Who Is a Business Associate?
Since inception, the HIPAA Rules defined a business associate as a person or entity creating, receiving or transmitting protected health information (PHI) on behalf of a covered entity. The Omnibus Rule expands that definition, beginning on September 23, 2013, to include entities that “maintain” PHI on behalf of covered entities, such as data storage farms, cloud servers and similar entities that store electronic PHI, even if they do not access or use the PHI.
In addition, the business associate definition now expressly includes (1) persons offering personal health records to one or more individuals on behalf of a covered entity and (2) health information organizations, e-prescribing gateways and other entities that (a) provide data transmission services for PHI to a covered entity and (b) require access on a routine basis to such PHI. The Omnibus Rule does not define what the phrase “access on a routine basis” means, but HHS has noted it will be construed on a case-specific basis and is intended to apply to any entity that requires access to perform services for a covered entity.
NOTE: In this context, the Omnibus Rule continues the “conduit exception,” which excludes from the business associate definition transmission services that are mere conduits, such as the U.S. Postal Service and Internet services providers (ISPs). This exception applies even if the ISP or other transmission service has “occasional, random access” to PHI when reviewing whether the data transmitted over its network is arriving at its intended destination. This exception, however, as indicated above does not apply to entities that “maintain” PHI on behalf of a covered entity.
The Omnibus Rule also expressly includes in the definition of business associate any “subcontractors” who create, receive, maintain or transmit PHI on behalf of a business associate. This definition applies down the entire chain of subcontractors, all of whom will need to take steps to understand whether they are providing services on behalf of a business associate.
The Omnibus Rule also imposes direct civil liability under the Enforcement Rule for business associates. This means HHS now has regulatory authority to impose financial penalties on business associates that use or disclose PHI in an impermissible manner or otherwise violate certain provisions of the HIPAA Rules.

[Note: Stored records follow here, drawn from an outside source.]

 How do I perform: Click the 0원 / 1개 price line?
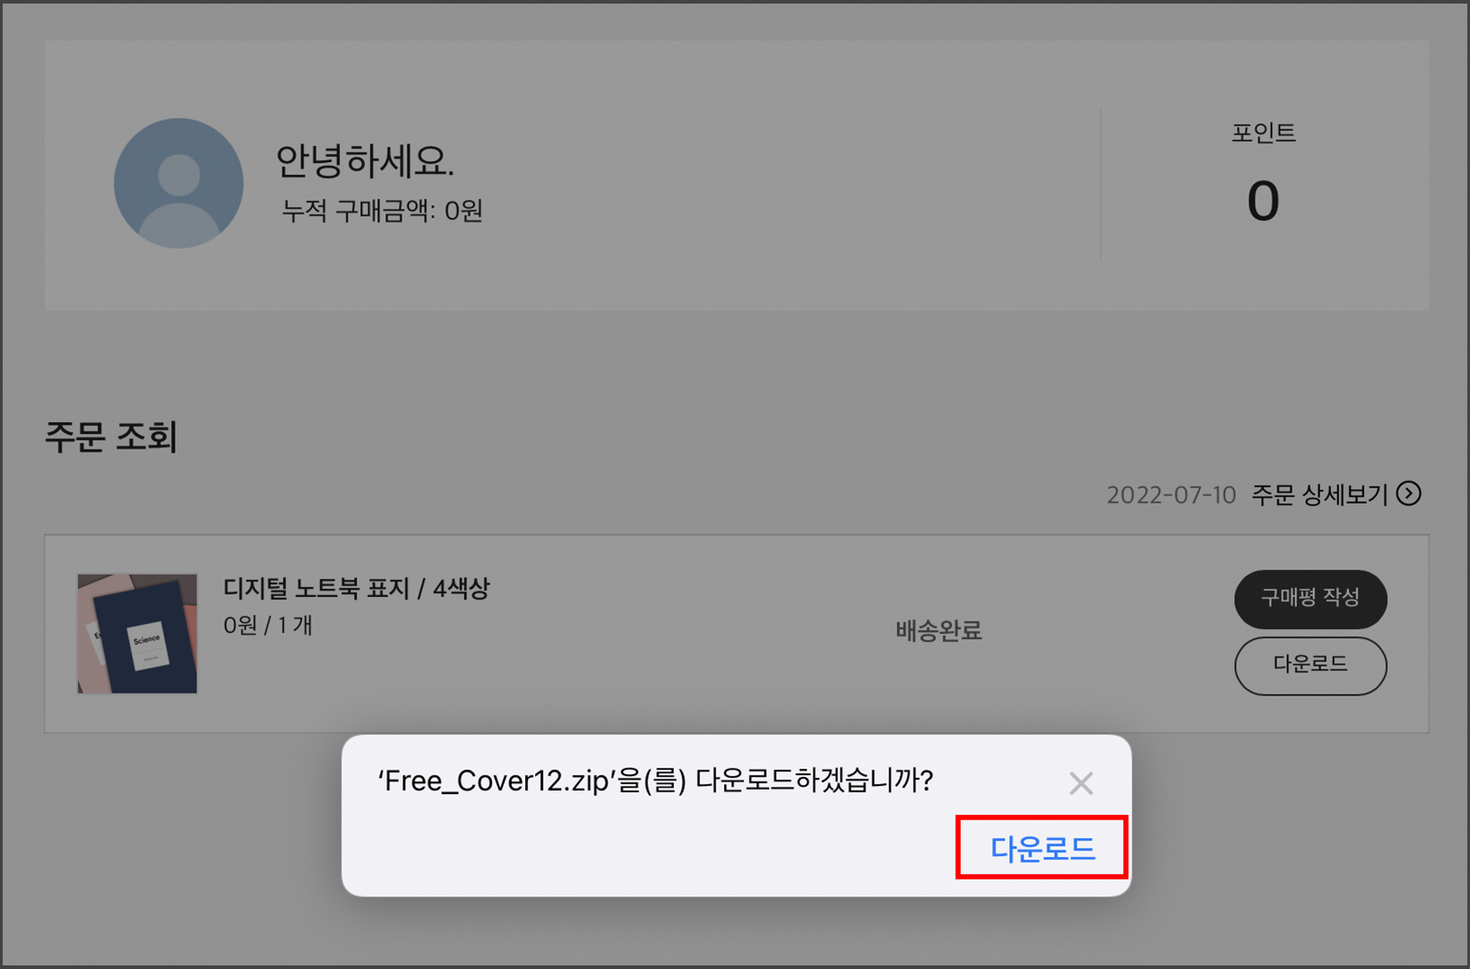click(x=268, y=626)
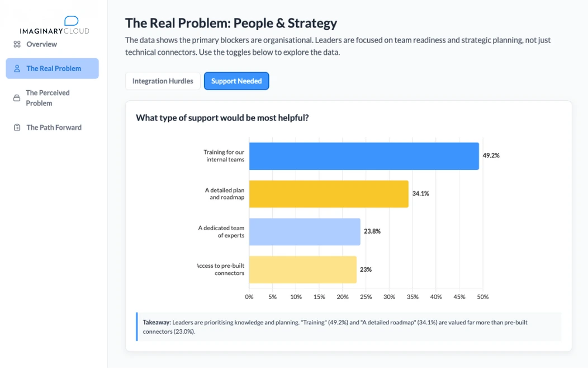The height and width of the screenshot is (368, 588).
Task: Select the yellow detailed plan and roadmap bar
Action: coord(330,194)
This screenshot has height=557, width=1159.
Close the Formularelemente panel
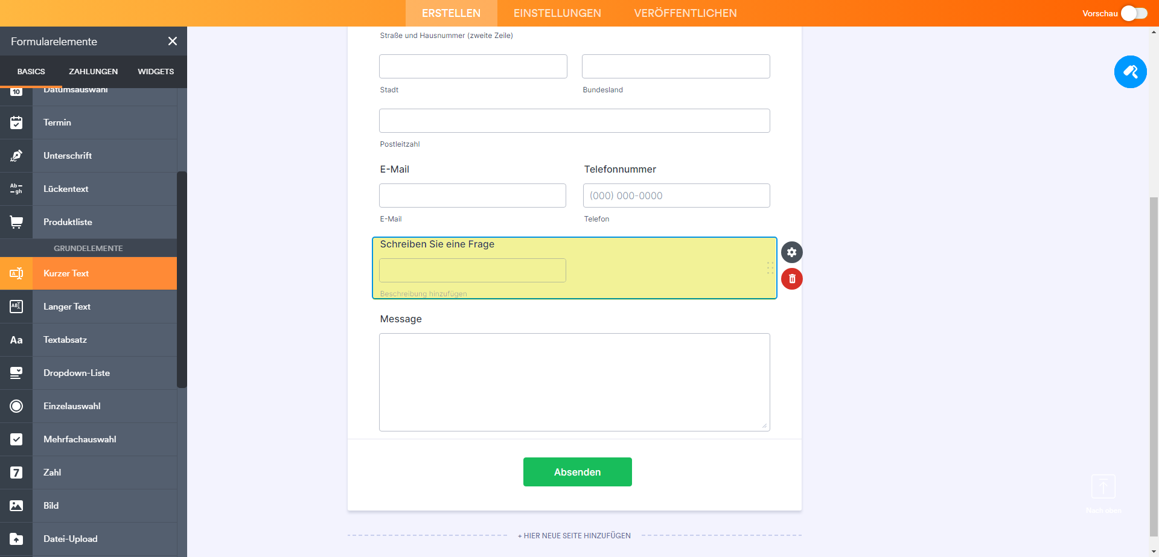click(173, 41)
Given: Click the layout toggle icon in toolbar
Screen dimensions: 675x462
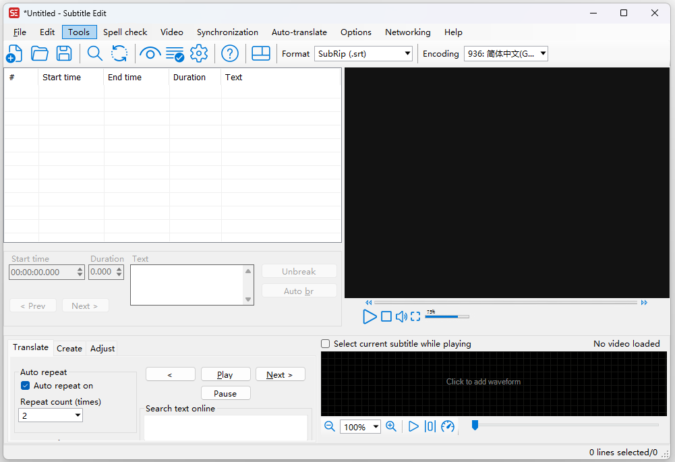Looking at the screenshot, I should [x=260, y=54].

The Enforcement Rule imposes a tiered structure for civil penalties based on the offender’s culpability, with civil penalties ranging from $100 per violation for offenders that were unaware they violated the provision to $50,000 for willful neglect that was not corrected.

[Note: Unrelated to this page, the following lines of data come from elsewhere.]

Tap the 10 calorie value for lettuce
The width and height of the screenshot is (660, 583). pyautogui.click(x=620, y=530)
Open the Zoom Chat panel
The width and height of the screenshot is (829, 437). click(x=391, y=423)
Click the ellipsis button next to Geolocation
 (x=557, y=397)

Penalties may be increased for each violation of a requirement under the HIPAA Rules when multiple violations of the same requirement occur in the same year. Maximum penalties for multiple violations of the same requirement in a single year range from $25,000 for offenders that were unaware of their violation to $1,500,000 for willful neglect that was not corrected. Individuals who knowingly violate the HIPAA Rules also may be subject to criminal penalties.

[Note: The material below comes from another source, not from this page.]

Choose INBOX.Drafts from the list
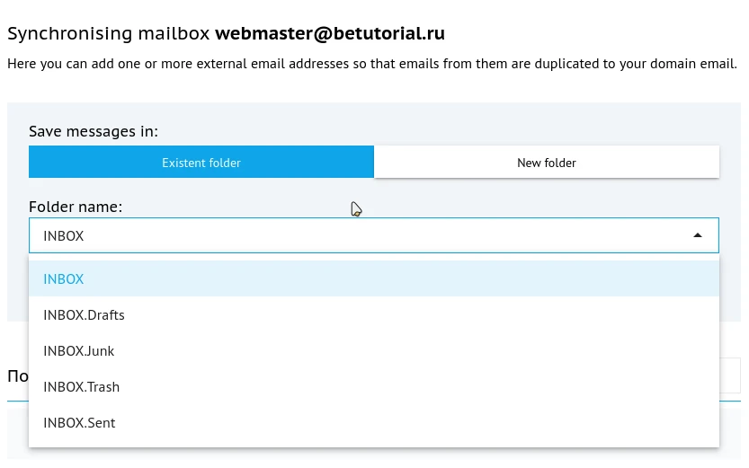The image size is (749, 468). point(85,315)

The change in the business associate definition, particularly with the inclusion of subcontractors and entities that simply maintain PHI for covered entities, substantially expands coverage of the HIPAA Rules to entities not previously covered. It is essential that businesses with any connection to PHI - no matter how remote - understand whether they are considered a business associate under the new definition, and, if so, that they take steps to comply with their HIPAA obligations.